Saved entries:

###

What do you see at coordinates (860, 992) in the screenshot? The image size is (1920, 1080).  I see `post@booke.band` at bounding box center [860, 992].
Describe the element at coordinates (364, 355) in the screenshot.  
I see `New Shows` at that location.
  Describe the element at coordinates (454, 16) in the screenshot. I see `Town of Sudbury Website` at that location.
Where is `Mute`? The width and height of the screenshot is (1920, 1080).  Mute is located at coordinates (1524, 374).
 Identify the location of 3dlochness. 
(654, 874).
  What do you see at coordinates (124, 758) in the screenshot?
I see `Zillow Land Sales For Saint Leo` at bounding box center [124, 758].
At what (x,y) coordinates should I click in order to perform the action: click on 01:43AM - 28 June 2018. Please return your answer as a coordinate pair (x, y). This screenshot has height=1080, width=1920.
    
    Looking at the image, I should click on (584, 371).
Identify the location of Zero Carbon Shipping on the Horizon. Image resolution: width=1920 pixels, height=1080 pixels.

###

• **Instruction**
Output the part of the saved entries that starts with the line containing "At what (x,y)" and runs through the end of the saved entries, both ends included, exactly as it appears, with nothing else.

• **Reply**
At what (x,y) coordinates should I click in order to perform the action: click on 01:43AM - 28 June 2018. Please return your answer as a coordinate pair (x, y). This screenshot has height=1080, width=1920.
    
    Looking at the image, I should click on (584, 371).
Identify the location of Zero Carbon Shipping on the Horizon. Image resolution: width=1920 pixels, height=1080 pixels.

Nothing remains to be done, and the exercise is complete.